**The task**.
Summarize the essay excerpt on Nietzsche's "Schopenhauer as Educator" in two sentences.

**Page text**.

------------------------------

“Radigal Humanism” in “Radical Humanism”
On His Essay “Schopenhauer as Educator”
“SCHOPENHAUER AS EDUCATOR,” one of the four parts of Thoughts Out of Season, appeared in 1874. At that time Bismarck’s Reich was three years old. The works of Karl Marx were already complete, and Sigmund Freud was about to finish the gymnasium. In Germany the first unions were already founded, the years of rapid economic expansion had passed their peak, and many enterprises had been ruined by the stock market crash of 1873. In Vienna Johann Strauss’s operetta Die Fledermaus had just been performed for the first time. The Third Republic had been established in France, and Great Britain’s industrial and imperial power was growing; two years later Queen Victoria became empress.
For the thirty-year-old Friedrich Nietzsche, the pastor’s son from Röcken and young university teacher in Basel, 1874 was an unhappy year. But could any year of this life, which aimed to be heroic and yet was one long martyrdom, be called happy? Like his teacher Schopenhauer, Nietzsche scorned the idea of happiness. But the former had a good time of it with his poodle, his genius, and his inveterate arrogance, whereas Nietzsche suffered, sometimes lamentingly and in revolt against his fate, but more often in silence. When he began writing Thoughts Out of Season, he really did have little objective cause for contentment—even if it had not been for his neurotic or, as I tend to believe, already latently deranged condition. His early work, The Birth of Tragedy, this first grand design of his mythical thought, written between the years 1869 and 1871, had been rejected upon its appearance in 1872 as “unscientific” by the guild of classical philologists, particularly by his teacher Ritschl and by Wilamowitz-Moellendorf, who treated him with even greater severity. His physical state was anything but satisfactory; he really was “always sick in some way after 1873,” as Jaspers has expressed it. He was especially plagued by those headaches that in Doctor Faustus, for whose title figure Nietzsche was the model, Thomas Mann called with touching ambiguity the “head ache.”

------------------------------

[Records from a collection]
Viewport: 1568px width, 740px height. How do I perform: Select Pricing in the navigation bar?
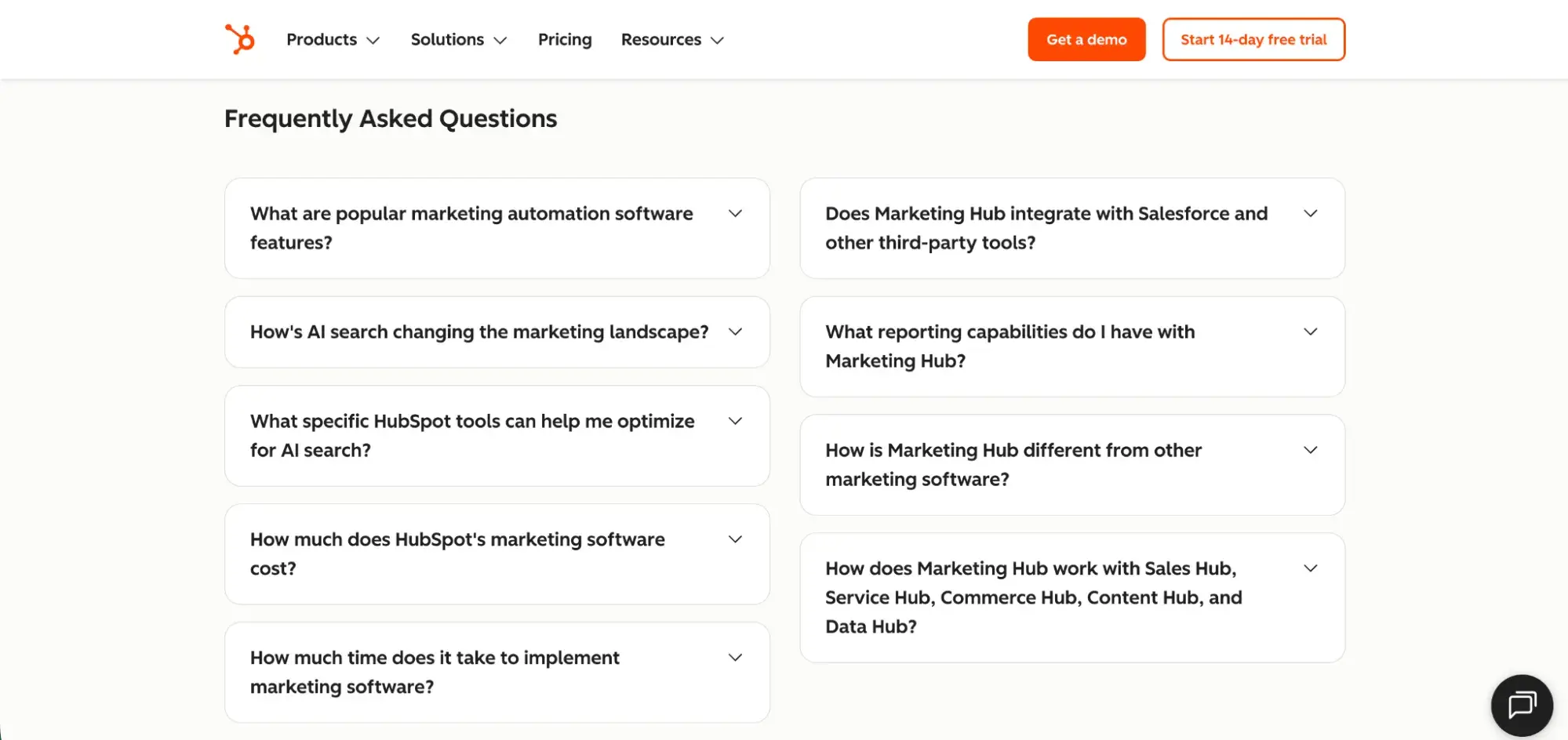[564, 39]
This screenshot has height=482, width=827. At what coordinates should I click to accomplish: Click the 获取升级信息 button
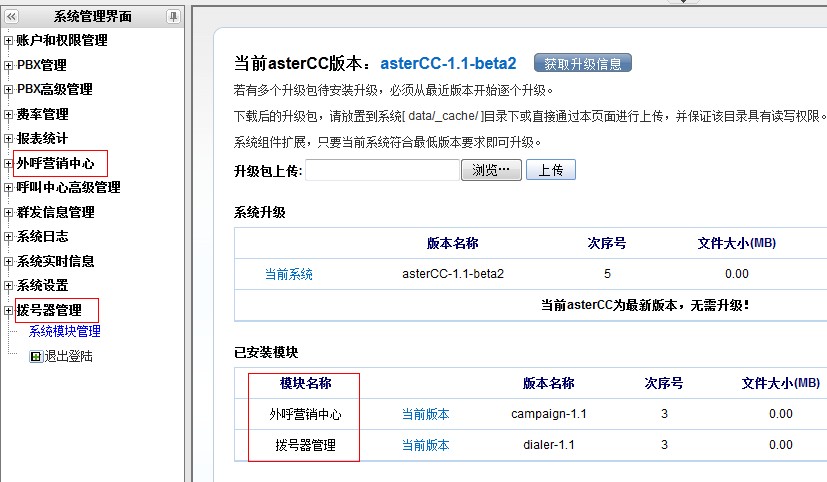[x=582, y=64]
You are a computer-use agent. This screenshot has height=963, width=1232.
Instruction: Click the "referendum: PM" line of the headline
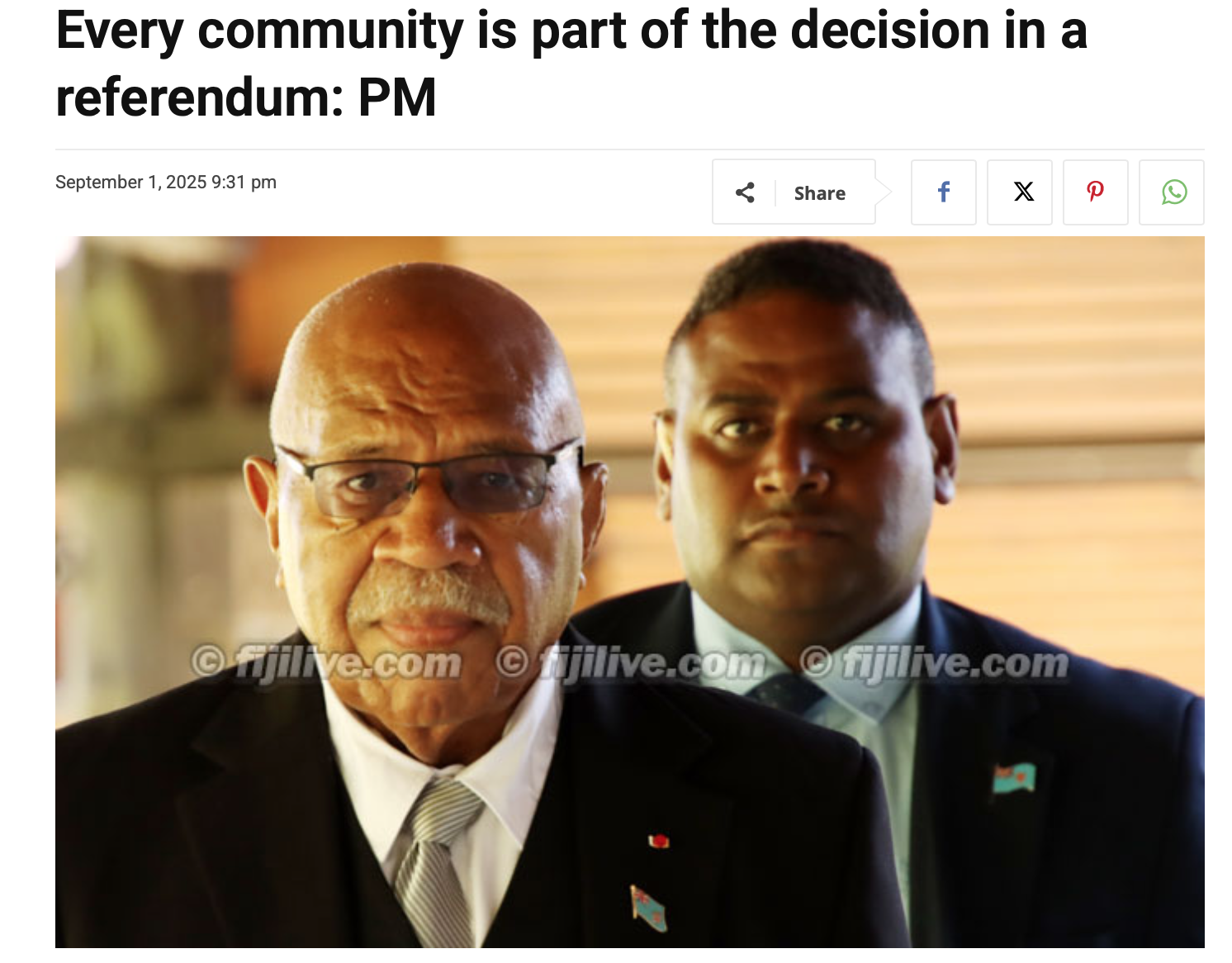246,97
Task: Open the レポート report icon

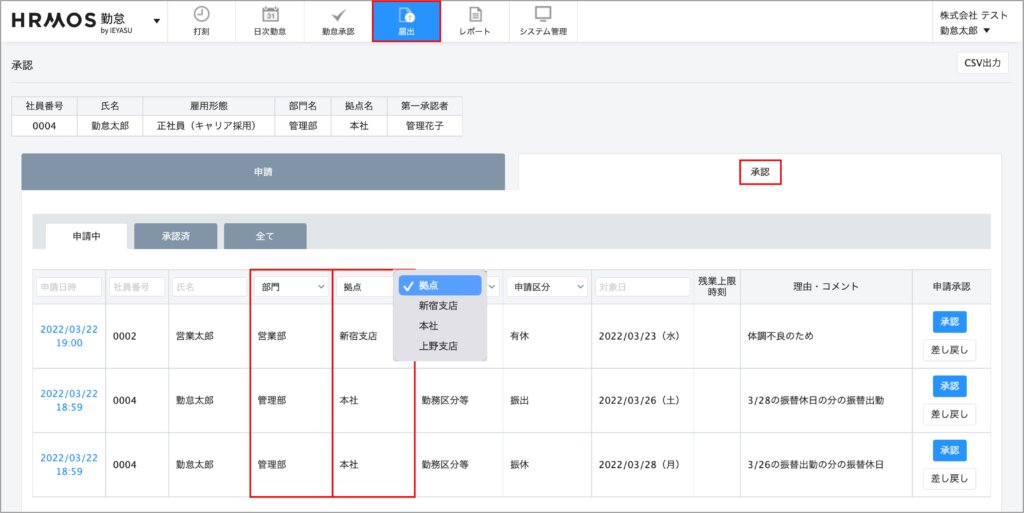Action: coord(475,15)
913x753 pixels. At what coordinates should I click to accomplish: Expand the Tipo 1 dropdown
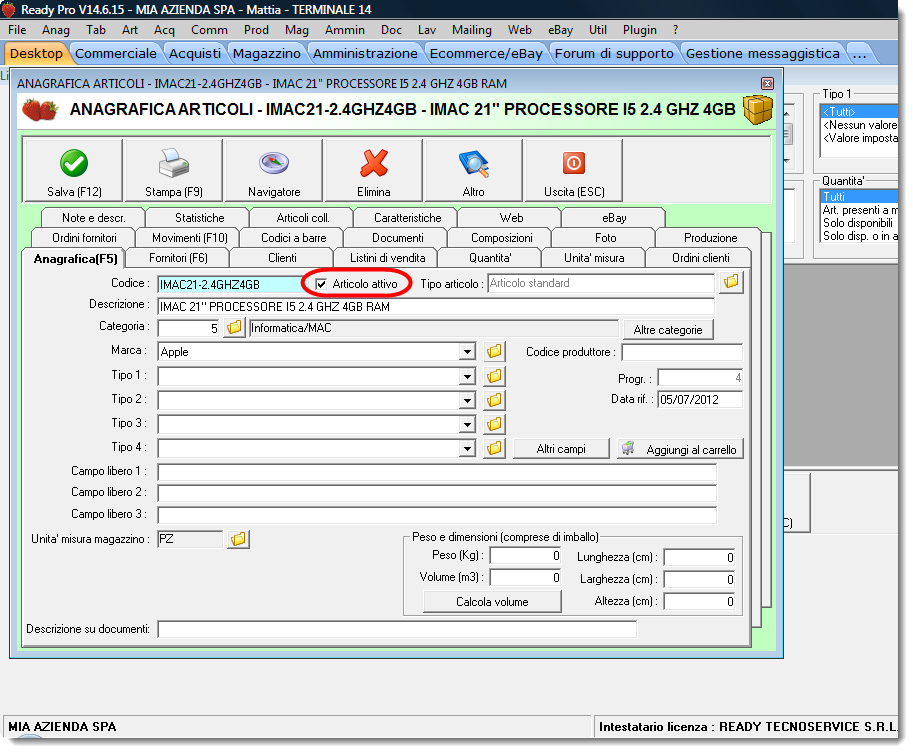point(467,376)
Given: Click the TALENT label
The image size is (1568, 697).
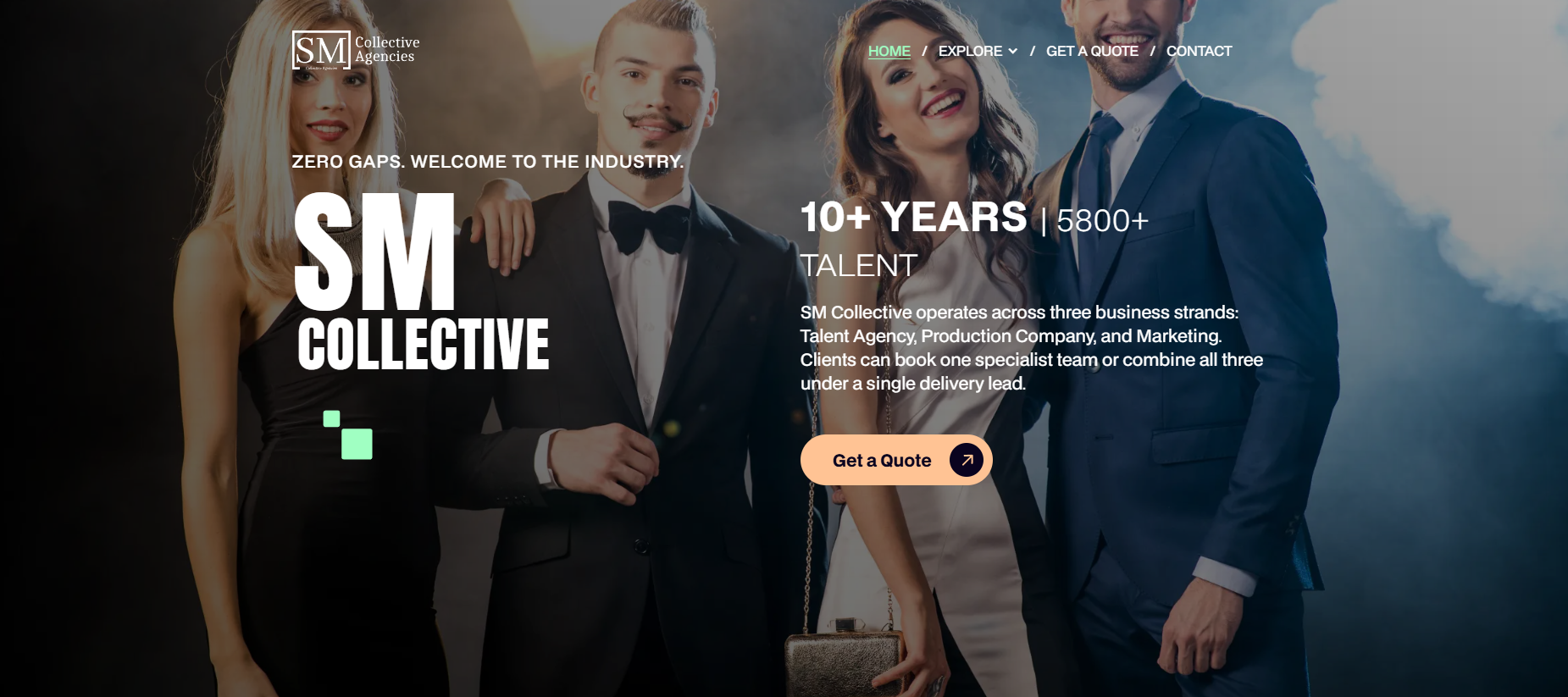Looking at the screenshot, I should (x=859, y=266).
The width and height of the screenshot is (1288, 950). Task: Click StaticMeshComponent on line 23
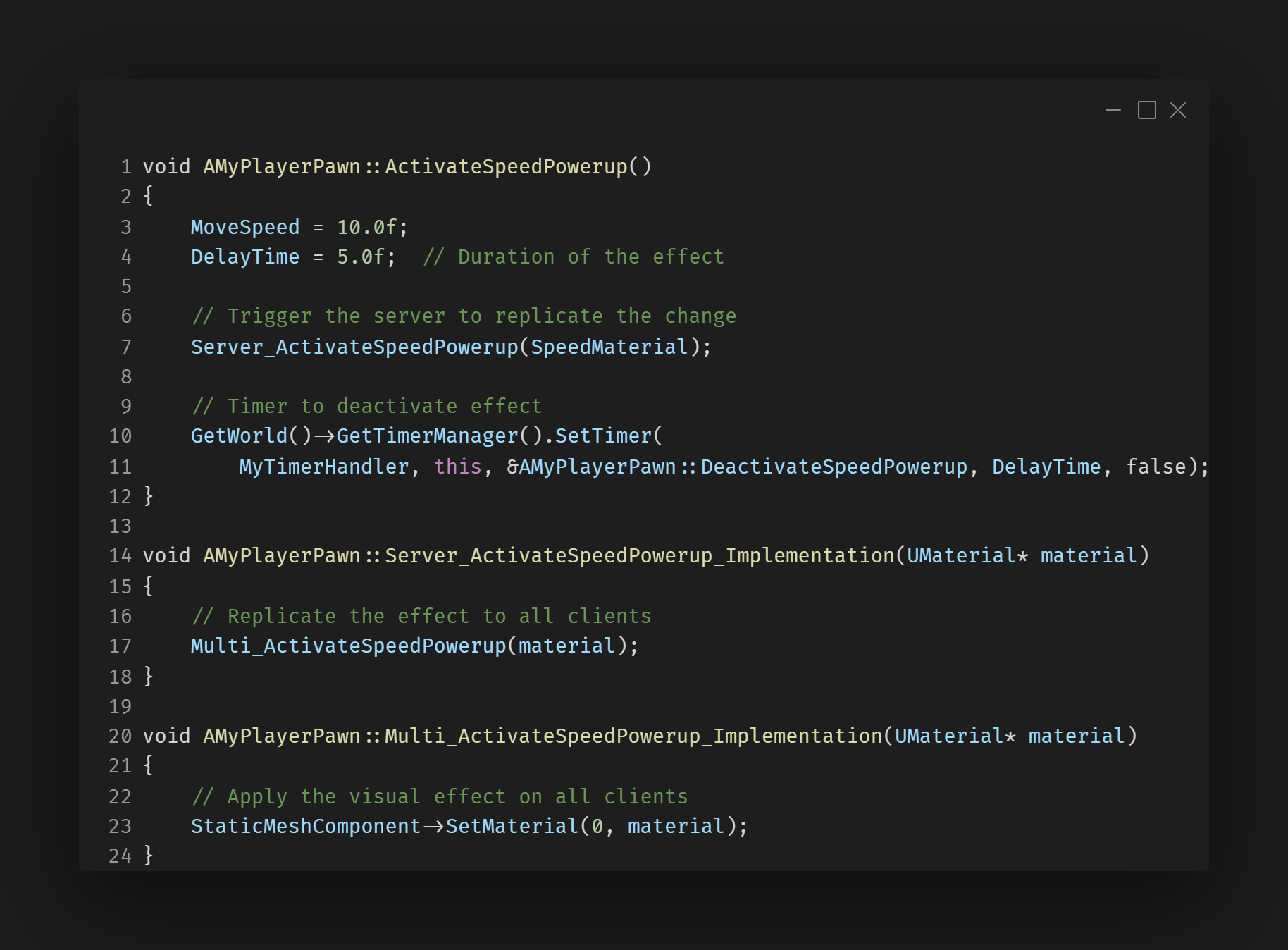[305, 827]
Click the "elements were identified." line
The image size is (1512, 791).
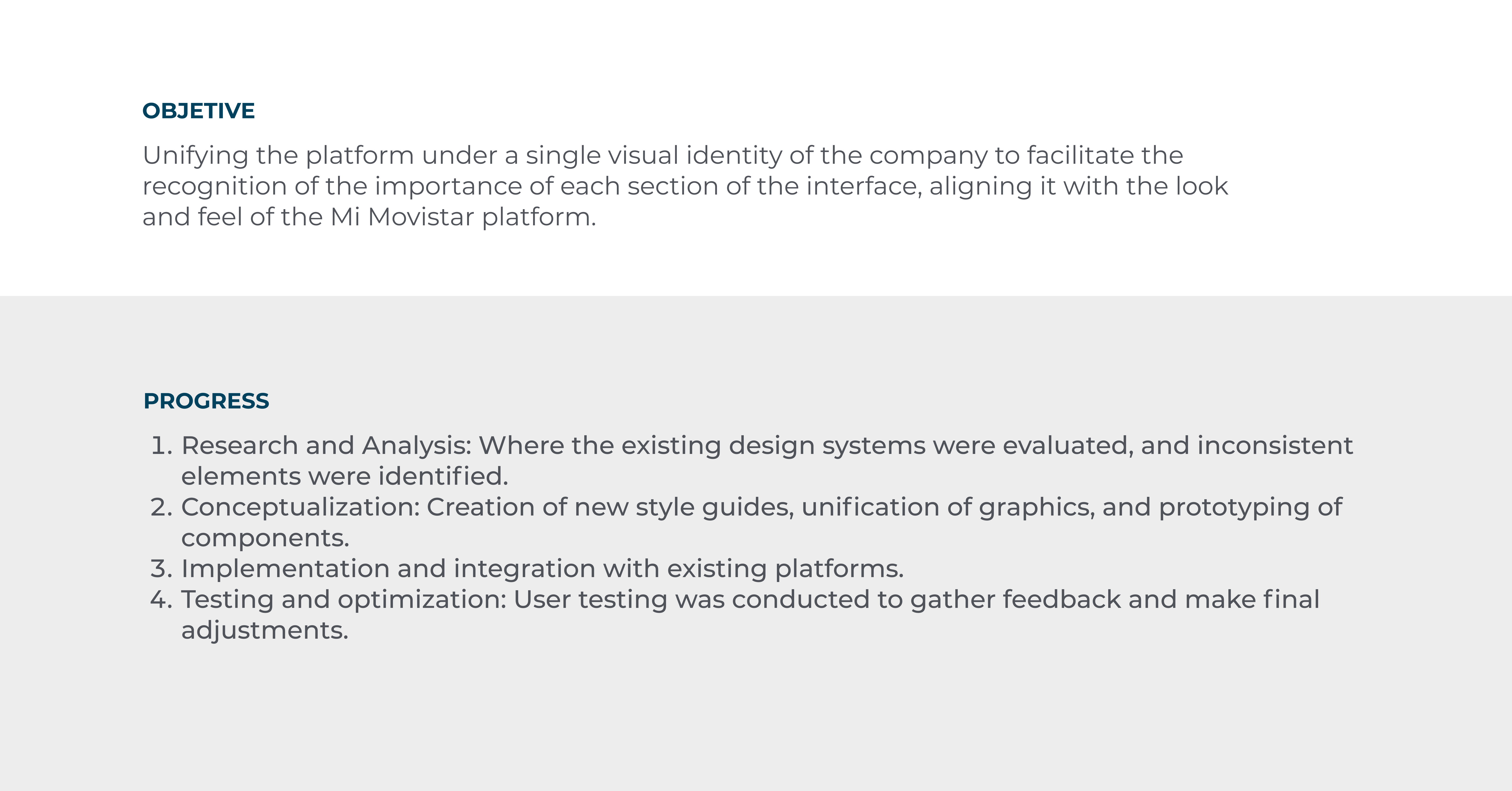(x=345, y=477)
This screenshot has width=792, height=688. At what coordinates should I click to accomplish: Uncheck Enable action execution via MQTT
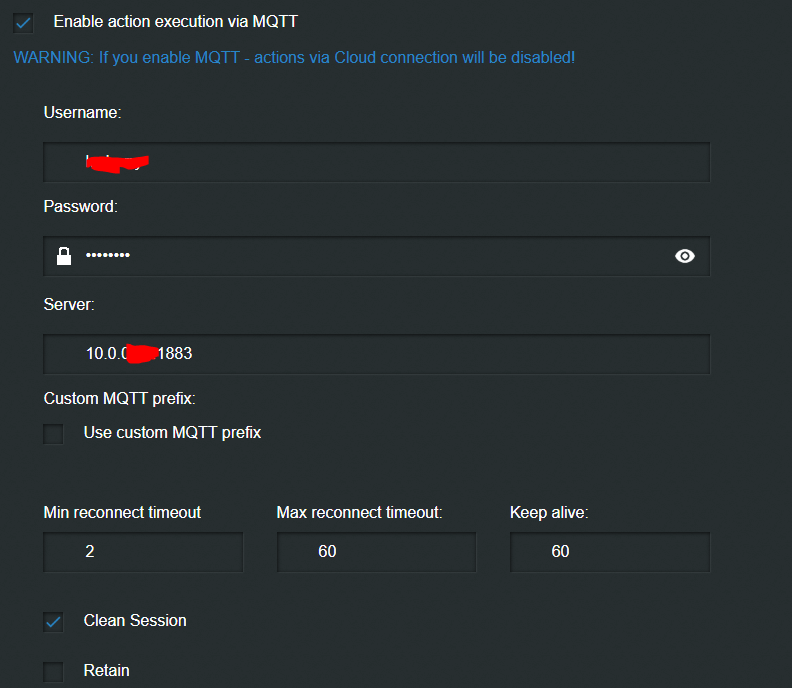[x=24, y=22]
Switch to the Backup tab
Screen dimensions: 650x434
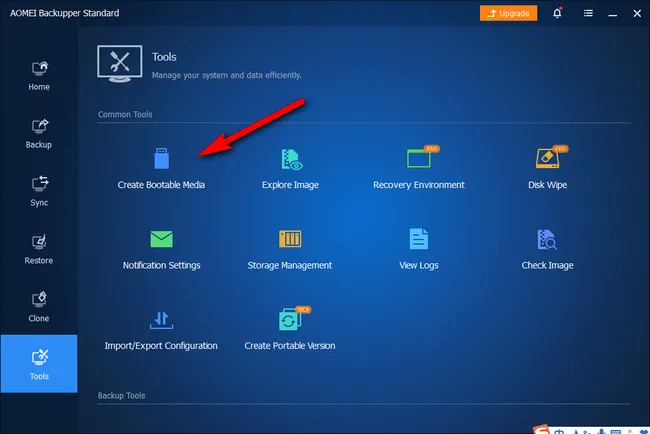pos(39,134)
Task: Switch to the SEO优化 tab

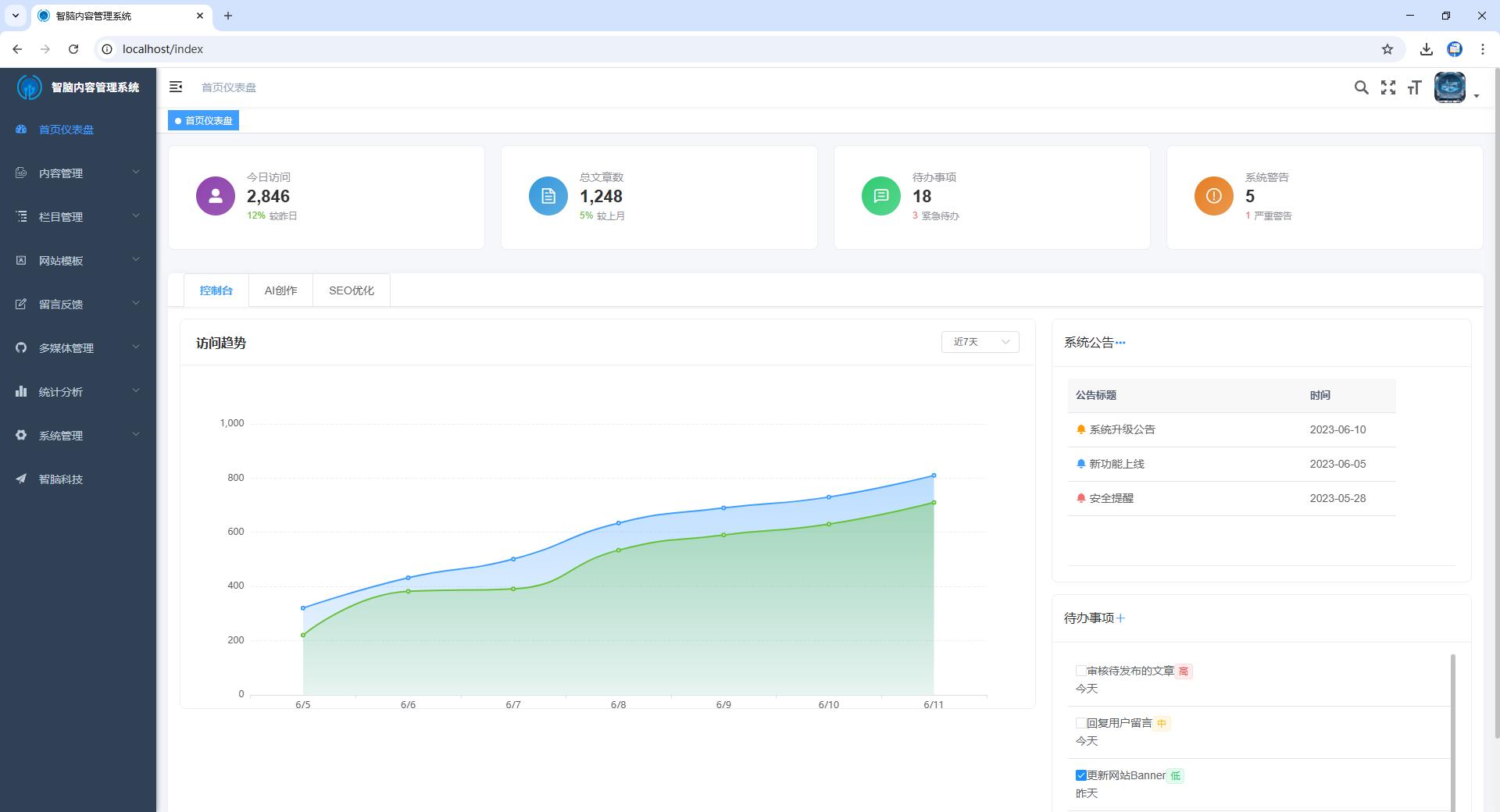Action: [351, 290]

------------------------------

**Written response**.
"Schopenhauer as Educator," one of the four parts of Thoughts Out of Season, appeared in 1874, when Bismarck's Reich was three years old and shortly after the stock market crash of 1873 had ruined many enterprises. For the thirty-year-old Nietzsche, 1874 was an unhappy year: classical philologists had rejected his early work, The Birth of Tragedy, as "unscientific," and he suffered from poor health, especially headaches.